◆ PASSAGE GIVEN
Referring to FIG. 4E, the user interface (depicted by 422) may be presented to the user if the user wishes to collaborate on a particular task (say, the task “N”) with the other users. Accordingly, as shown in FIG. 4E, the user interface (depicted by 422) may prompt the user to enter comments related to the task. For example, the user may want to clarify concepts or confirm understanding on the task “N”. Hence, the user may provide his/her specific queries for the other users as comments on the task. Again, as shown in FIG. 4E, the user interface (depicted by 422) provides the user with an option to select the other users from his/her user group (or learning group) and/or social networking circle. The selected users may then receive the comments provided by the user and thereafter provide comments/clarifications on the task. Further, in an embodiment, through the user interface 422, the user may also seek help/guidance from the expert/trainer, if the user so desires.


Referring to FIG. 4F, the user interface (depicted by 424) may be presented to the user if the user wishes to view the leader-board associated with a particular task (e.g., the task “N”). As shown in FIG. 4F, the user interface (depicted by 424) enlists top 5 performers on the task “N” based on the performance score of the users on the task and the time taken by the users to complete the task. The rank of the user (e.g., rank 26), the performance score of the user (e.g., 85 points), and the time taken by the user to complete the task (e.g., 3.8 minutes) may also be displayed in the user interface (depicted by 424). As discussed with reference to step 316, the users may be assigned points (i.e., the performance score) based on the number and/or the types or errors committed to the task, the time taken to complete the task, and so on.


Referring to FIG. 4G, the user interface (depicted by 426) may be presented to the user when the user wishes to attempt a particular task (for e.g., the task “N”) from a received training content (e.g., the training module-2). For instance, the task “N” requires the user to read aloud a given sentence thrice. Further, the user interface (depicted by 426) may also provide live-feeds relevant to the current task (i.e., the task “N”). For example, the live feeds may include the average time taken on the task, time taken by the other users on the task, number/type of mistakes committed by the other users and so on.


A person skilled in the art would appreciate that the user interfaces (depicted by 402, 416, 418, 420, 422, 424, and 426) are for the purpose of illustrative examples. The scope of the disclosure is not limited to such user interfaces. The disclosure may be implemented through other similar/dissimilar user interfaces.


Though the disclosure has been explained with reference to imparting spoken language training to one or more users, a person skilled in the art would appreciate that the scope of the disclosure should not be limited to imparting spoken language training. The disclosure may be implemented for imparting any type of training to the one or more users without departing from the spirit of the disclosure.


The disclosed embodiments encompass numerous advantages. Various embodiments of the disclosure provide for imparting spoken language training to one or more users. The first training content transmitted to the user is based on the user profile of the user (step 304). The user profile may include demographic details of the user such as age, gender, mother tongue, educational/professional details, region, nationality, and so on. Thus, as such, the first training content may be relevant to the user. Further, the user may be evaluated on the spoken language skills of the user based on the speech input received from the user on the first training content (step 306). As discussed, the granularity of the spoken language evaluation may be both at a lower-level (i.e., at the level of individual phones, syllables, etc.) and a higher-level (i.e., prosody, intonation, spoken grammar, spoken fluency, etc.). Thus, spoken language evaluation of the user may be comprehensive. The updation of the user profile based on such evaluation may ensure that the user profile accurately reflects the current training needs of the user.

◆ WHAT TO DO
According to the passage on spoken language training, what two factors determine the top 5 performers listed on the leader-board for task "N"?

◆ GIVEN MATERIAL
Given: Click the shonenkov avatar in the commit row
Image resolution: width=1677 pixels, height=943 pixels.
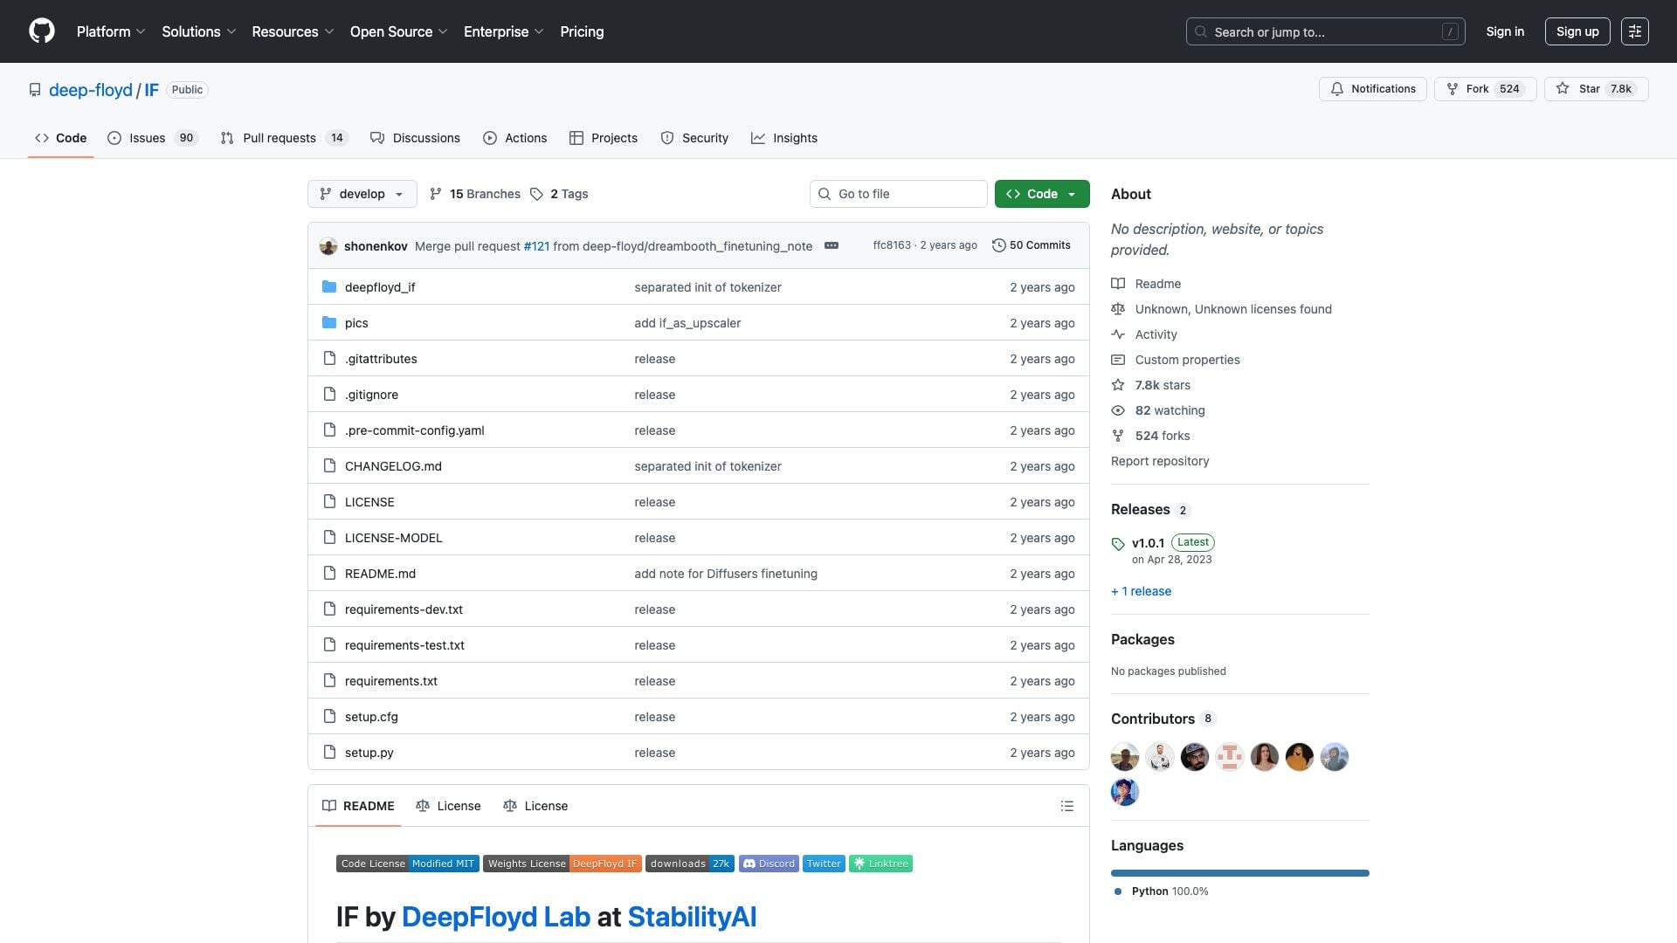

◆ IN RESPONSE
The users' performance score on the task and the time they took to complete it.